WRITTEN TASK
Copy these lines exactly as they appear.

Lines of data
────────────────

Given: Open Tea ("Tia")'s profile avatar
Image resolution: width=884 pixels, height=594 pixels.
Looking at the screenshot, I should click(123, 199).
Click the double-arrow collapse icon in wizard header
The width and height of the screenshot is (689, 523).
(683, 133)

────────────────

RESPONSE TO THE EXERCISE
Given: Open Tea ("Tia")'s profile avatar
Image resolution: width=884 pixels, height=594 pixels.
Looking at the screenshot, I should click(123, 199).
Click the double-arrow collapse icon in wizard header
The width and height of the screenshot is (689, 523).
(683, 133)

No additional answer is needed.